Numerous galleries have come and based themselves in this area too, such as Lehmann Maupin who normally operate from Seoul to New York. “Our current strategy, beyond everything being online, involves focusing on local markets,” explains the co-owner, David Maupin, who is jointly opening a new temporary space in Palm Beach. Because it’s starting to get cold in the Hamptons… “Palm Beach isn’t cool like the Hamptons. Over there it’s uptight America. And Trump America too,” is the acerbic remark from an art dealer who doesn’t want to have anything to do with the richest small city in Florida.

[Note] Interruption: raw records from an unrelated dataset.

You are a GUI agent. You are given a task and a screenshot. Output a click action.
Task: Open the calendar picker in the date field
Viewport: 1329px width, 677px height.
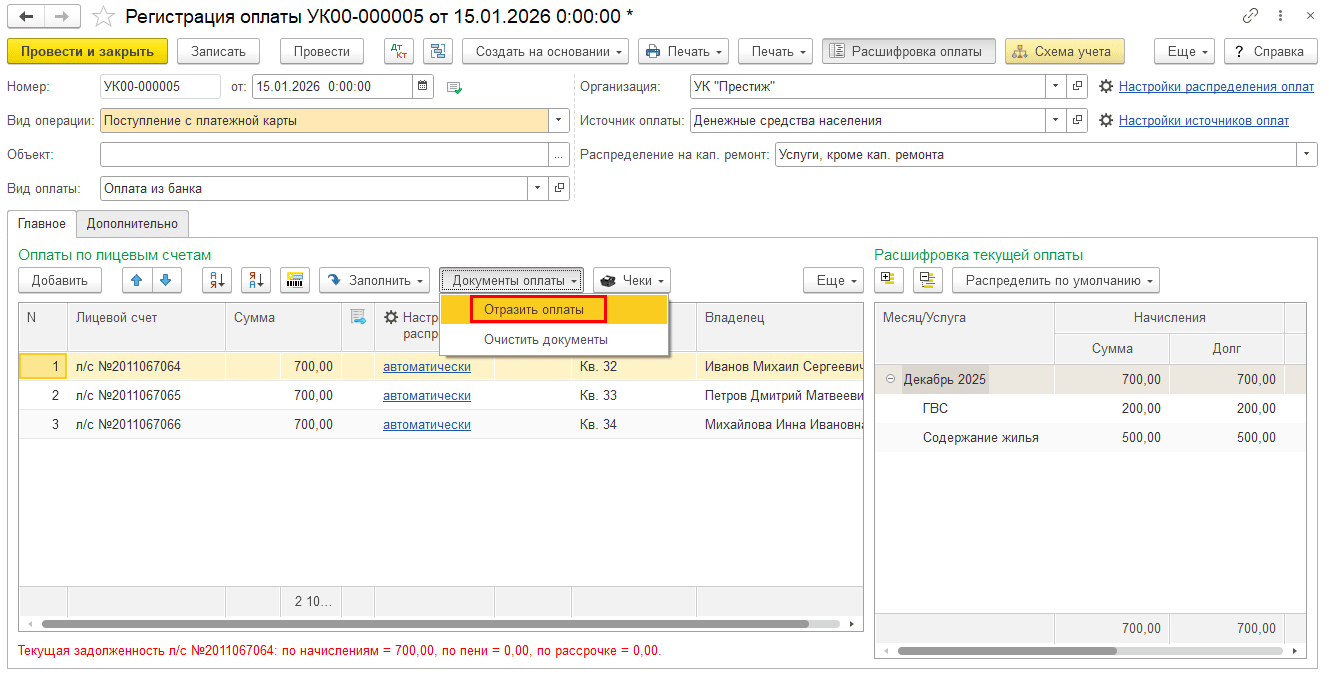[x=424, y=87]
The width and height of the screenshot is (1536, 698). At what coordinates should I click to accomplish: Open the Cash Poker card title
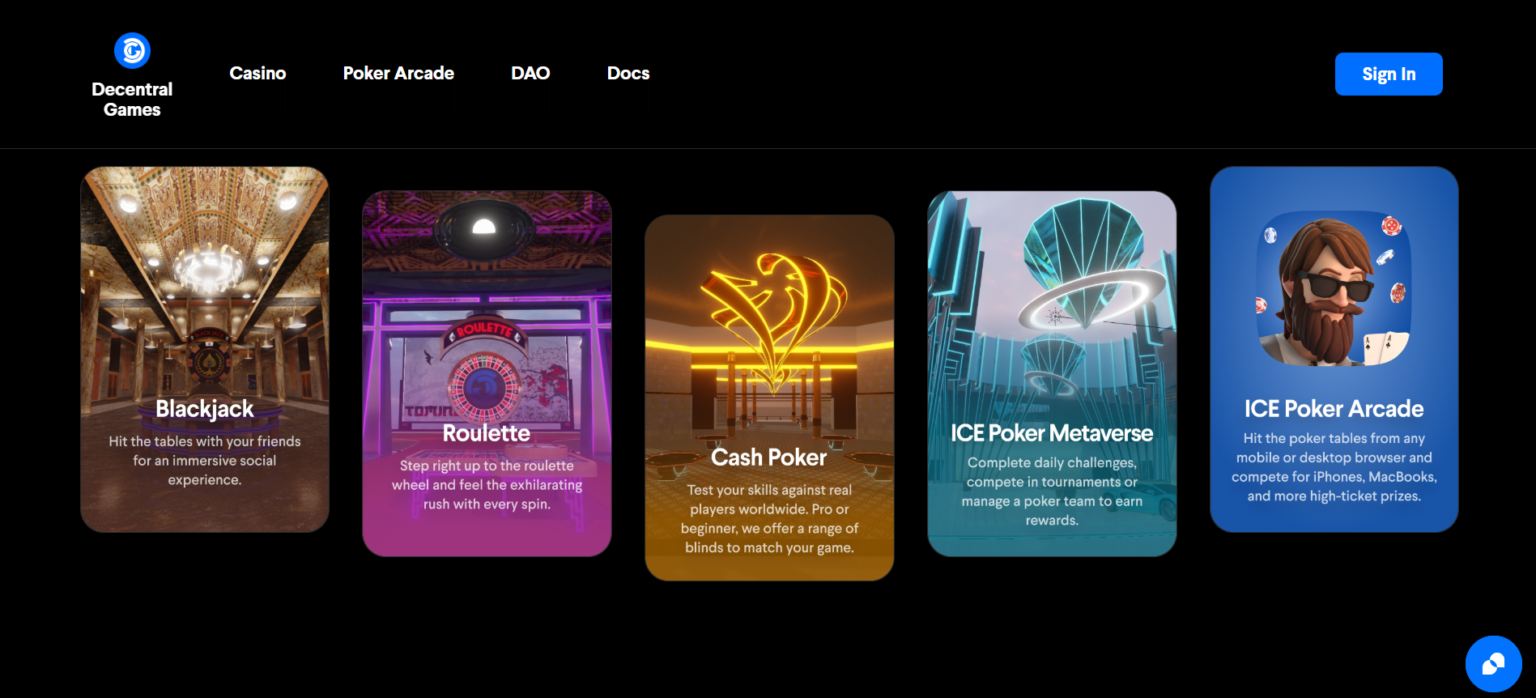point(769,457)
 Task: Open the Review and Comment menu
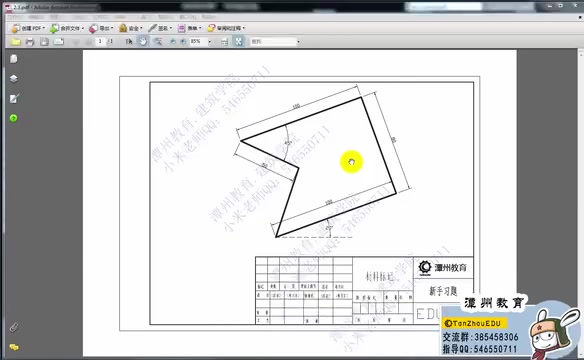click(x=226, y=28)
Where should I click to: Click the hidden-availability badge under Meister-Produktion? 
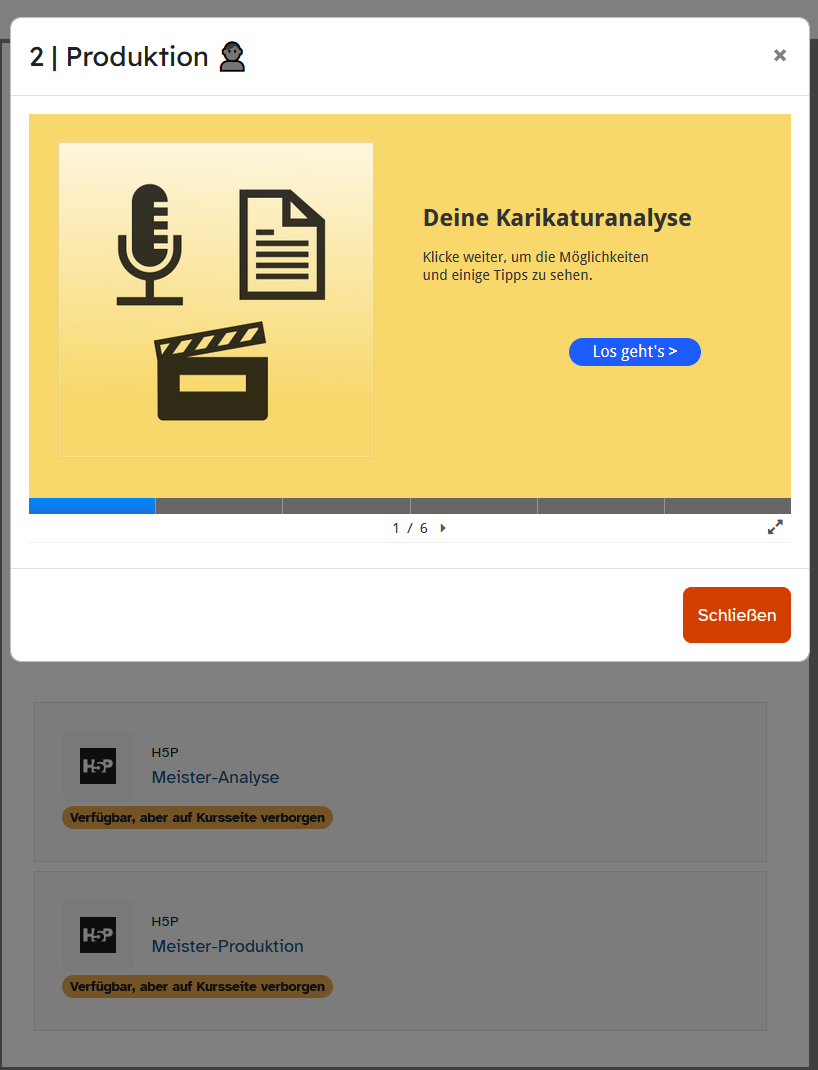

Erwin Wurm @ Lehmann Maupin

Adam Sheffer

However Adam Sheffer, the vice president of Pace, a powerful gallery with branches internationally, explains that “some of our clients go straight from the airport at West Hampton to the airport at Palm Beach from Thanksgiving onward. So we took a space at both sites.” He adds: “In East Hampton we sold a huge number of works, maybe several hundreds, by young artists. The prices don’t exceed 100,000 dollars. Whereas in Palm Beach our prices for recognized artists range from 500,000 to over a million dollars.”

 Tax deals in Florida

It must be said that in Florida the tax deals are more favourable for local residents. So at the first sign of cold weather this is where the billionaires from the rest of America fly to. The most flamboyant in the community of local collectors is Beth Rudin DeWoody, who even opened an exhibition space in 2017 in West Palm Beach. The heir to a real estate empire is displaying her eccentric collection (10,000 objects according to the New York Times, with 300 being exhibited) in an old art-deco building 2 miles from Mar-a-Lago, famous for being the retreat of the future ex-president of the United States.

 Basquiat and real estate

We know that Ken Griffin, the Chicago investor, also has a residence there. According to the Wall Street Journal he recently spent over 100 million dollars on the acquisition of a Basquiat canvas. And if the rumours are to be believed, it was also thanks to the sale of this Basquiat painting that the famous New York collector Peter Brant and his wife, the former model Stephanie Seymour, were able to become the happy owners of an impressive home overlooking the ocean.

Life in Palm Beach

Acquavella in Palm Beach

The interwar photography star, Cecil Beaton, summed up his life in Palm Beach with these words: “Tennis, swimming, lunch, golf, drinks, dinner”. Today we should add: “Shopping in art galleries”. The art market is adapting at great speed to the realities of the public health crisis.